◆ Supplied text
******

Consider the simple test example below.
This test passes although the method changed the value of the reference given to it, it has no effect.
public void testNullify() {
Collection<Integer> c = new ArrayList<Integer>();
nullify(c);
assertNotNull(c);
final Collection<Integer> c1 = c;
assertTrue(c1.equals(c));
change(c);
assertTrue(c1.equals(c));
}
private void change(Collection<Integer> c) {
c = new ArrayList<Integer>();
}
public void nullify(Collection<?> t) {
t = null;
}
Stop a Variable’s Reassignment
While these answers are intellectually interesting, I've not read the short simple answer:
Use the keyword final when you want the compiler to prevent a
variable from being re-assigned to a different object.
Whether the variable is a static variable, member variable, local variable, or argument/parameter variable, the effect is entirely the same.
Example
Let’s see the effect in action.
Consider this simple method, where the two variables (arg and x) can both be re-assigned different objects.
// Example use of this method:
// this.doSomething( "tiger" );
void doSomething( String arg ) {
String x = arg; // Both variables now point to the same String object.
x = "elephant"; // This variable now points to a different String object.

******

◆ Work to be completed
In the Java excerpt above, which keyword makes the compiler stop a variable from being re-assigned to a different object?

◆ Excerpted data
******

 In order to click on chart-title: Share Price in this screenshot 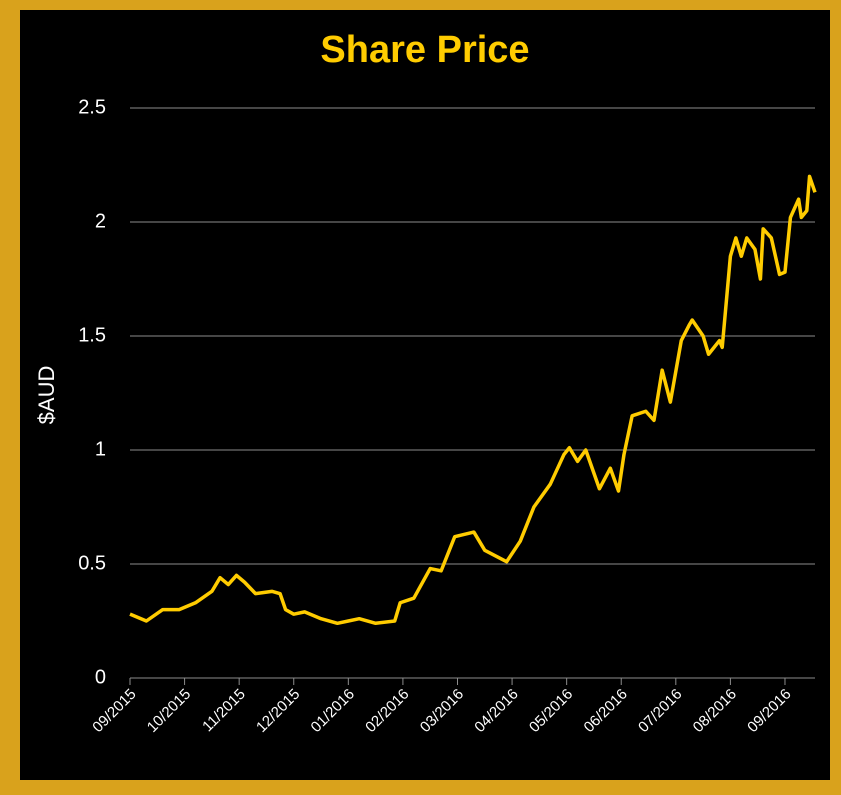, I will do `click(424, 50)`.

******

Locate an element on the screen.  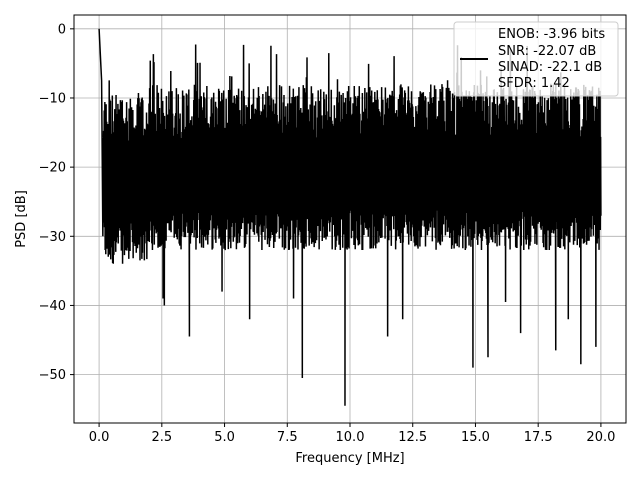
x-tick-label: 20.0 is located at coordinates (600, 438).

******

◆ Written answer
The keyword final.